Buhara sokaklarında gezerken ve özellikle hediyelik bir şeyler almaya niyetlendiğinizde karşınıza çıkan “Nasreddin Hoca” bibloları ve aynı konulu çeşitli hediyelik eşyalarla karşılaşmak en azından benim için sürpriz oldu.

Bu o kadar yaygın bir durum ki çok şaşırdım.

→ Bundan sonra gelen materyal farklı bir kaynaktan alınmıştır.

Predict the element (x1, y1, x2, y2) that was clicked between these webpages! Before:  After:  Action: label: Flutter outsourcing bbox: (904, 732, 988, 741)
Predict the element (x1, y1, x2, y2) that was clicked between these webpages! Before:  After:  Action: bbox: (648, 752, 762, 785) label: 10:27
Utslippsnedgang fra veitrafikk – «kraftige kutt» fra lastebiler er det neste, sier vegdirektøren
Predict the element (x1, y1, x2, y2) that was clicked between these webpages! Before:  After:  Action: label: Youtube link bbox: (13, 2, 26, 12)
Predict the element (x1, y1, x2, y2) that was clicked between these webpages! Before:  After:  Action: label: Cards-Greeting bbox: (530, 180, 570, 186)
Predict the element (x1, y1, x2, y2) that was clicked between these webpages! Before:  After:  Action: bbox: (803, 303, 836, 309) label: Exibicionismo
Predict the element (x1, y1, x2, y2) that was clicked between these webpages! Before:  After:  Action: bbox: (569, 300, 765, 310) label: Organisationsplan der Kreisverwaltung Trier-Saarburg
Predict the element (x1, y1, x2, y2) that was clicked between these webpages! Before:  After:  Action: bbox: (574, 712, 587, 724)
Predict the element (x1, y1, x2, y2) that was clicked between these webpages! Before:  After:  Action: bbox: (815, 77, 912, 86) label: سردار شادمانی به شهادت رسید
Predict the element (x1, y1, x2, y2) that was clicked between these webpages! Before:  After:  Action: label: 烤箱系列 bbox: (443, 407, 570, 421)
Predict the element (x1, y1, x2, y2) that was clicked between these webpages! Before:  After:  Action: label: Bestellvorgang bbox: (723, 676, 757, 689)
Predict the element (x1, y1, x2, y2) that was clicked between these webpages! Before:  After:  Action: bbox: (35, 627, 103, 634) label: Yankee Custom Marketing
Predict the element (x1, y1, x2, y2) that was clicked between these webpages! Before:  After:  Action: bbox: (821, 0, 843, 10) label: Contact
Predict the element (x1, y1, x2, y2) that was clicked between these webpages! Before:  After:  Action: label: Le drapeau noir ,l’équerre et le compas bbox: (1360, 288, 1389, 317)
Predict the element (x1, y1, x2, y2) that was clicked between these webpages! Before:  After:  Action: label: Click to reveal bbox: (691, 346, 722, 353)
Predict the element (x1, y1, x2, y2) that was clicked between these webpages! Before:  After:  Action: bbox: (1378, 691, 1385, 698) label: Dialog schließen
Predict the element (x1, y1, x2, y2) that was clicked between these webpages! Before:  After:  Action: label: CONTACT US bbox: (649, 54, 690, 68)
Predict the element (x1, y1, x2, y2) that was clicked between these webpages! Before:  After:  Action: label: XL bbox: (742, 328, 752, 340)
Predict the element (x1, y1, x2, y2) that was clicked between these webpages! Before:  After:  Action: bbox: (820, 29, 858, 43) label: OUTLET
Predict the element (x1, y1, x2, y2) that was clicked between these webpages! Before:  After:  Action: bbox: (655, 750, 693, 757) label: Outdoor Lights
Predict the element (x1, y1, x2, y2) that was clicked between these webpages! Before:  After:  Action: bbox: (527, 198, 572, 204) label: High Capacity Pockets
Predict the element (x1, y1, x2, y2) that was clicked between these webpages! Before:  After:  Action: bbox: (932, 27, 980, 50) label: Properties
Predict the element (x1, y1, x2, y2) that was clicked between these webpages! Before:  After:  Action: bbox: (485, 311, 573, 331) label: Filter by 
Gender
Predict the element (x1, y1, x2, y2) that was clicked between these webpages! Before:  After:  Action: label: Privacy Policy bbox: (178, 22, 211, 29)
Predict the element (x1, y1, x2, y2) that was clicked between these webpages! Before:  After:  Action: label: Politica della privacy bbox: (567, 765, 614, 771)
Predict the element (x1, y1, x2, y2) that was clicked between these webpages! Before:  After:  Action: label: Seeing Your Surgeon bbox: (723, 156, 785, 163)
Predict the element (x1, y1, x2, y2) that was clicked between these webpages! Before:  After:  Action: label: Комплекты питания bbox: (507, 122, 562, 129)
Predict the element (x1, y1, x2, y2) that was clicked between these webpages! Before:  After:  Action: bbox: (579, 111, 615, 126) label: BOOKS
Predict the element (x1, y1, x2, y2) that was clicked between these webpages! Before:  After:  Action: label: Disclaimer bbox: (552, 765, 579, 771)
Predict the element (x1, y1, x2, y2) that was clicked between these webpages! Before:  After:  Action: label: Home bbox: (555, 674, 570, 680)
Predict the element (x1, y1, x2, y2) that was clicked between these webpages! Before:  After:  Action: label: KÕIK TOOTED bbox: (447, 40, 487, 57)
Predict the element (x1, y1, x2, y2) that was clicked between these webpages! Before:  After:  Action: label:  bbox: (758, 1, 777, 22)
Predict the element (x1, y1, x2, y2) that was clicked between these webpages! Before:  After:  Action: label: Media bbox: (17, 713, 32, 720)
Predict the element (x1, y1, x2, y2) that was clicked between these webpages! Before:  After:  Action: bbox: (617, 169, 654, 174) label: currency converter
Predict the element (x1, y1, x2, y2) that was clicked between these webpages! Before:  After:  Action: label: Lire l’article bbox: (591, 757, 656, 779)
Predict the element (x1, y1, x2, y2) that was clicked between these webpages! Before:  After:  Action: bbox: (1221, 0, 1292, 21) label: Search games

Nasreddin Hoca kimdir? Gerçekte yaşamış mıdır? Nerede Ölmüştür? Vs… Bu konu kadim bir tartışma konusudur.

img-4043.jpg

Hortu’da Doğdu Akşehir’de Yaşadı ve Öldü

İslam Ansiklopedisinin ilgili maddesinde yer alan “. Yaşadığı dönem ve yöre hakkındaki en önemli kanıtlar Akşehir’deki türbesi, soyundan geldikleri söylenen kişilere ait mezar taşı kitâbeleri ve adına kurulmuş olan vakıfla ilgili Fâtih Sultan Mehmed devrine ait bir arşiv belgesidir. Kaynaklarda yer alan bilgilere göre Nasreddin Hoca, Sivrihisar’ın Hortu köyünde 605 (1208) yılında doğdu. Köyün imamı olan babası Abdullah’tan sonra bu görevi kendisi üstlendi. Ardından Akşehir’e göç etti, burada kadılık yaptı ve 683 (1284) yılında öldü. Eskiden Hortu köyünde Nasreddin Hoca’ya ait olduğu rivayet edilen bir ev harabesinin ve onun soyundan geldiklerini söyleyen kimselerin bulunduğu birçok kaynakta belirtilmektedir. Ayrıca Mükrimin Halil Yinanç, bir gezisi sırasında hocanın oğullarına ait mezar taşlarını Sivrihisar’a yakın Sultana köyünde gördüğünü söylemiştir. Nasreddin Hoca’nın kızlarından birine nisbet edilen bir mezar taşı da Sivrihisar’da bulunmuştur. İstanbul’un ilk kadısı ve Fâtih Sultan Mehmed’in hocası Hızır Bey’in de Sivrihisarlı ve annesinin hocanın torunu olduğuna dair bilgilere kaynaklarda rastlanmaktadır.” İfadeleri genel olarak bu tartışmaya en anlamlı karşılık olarak değerlendirebiliriz.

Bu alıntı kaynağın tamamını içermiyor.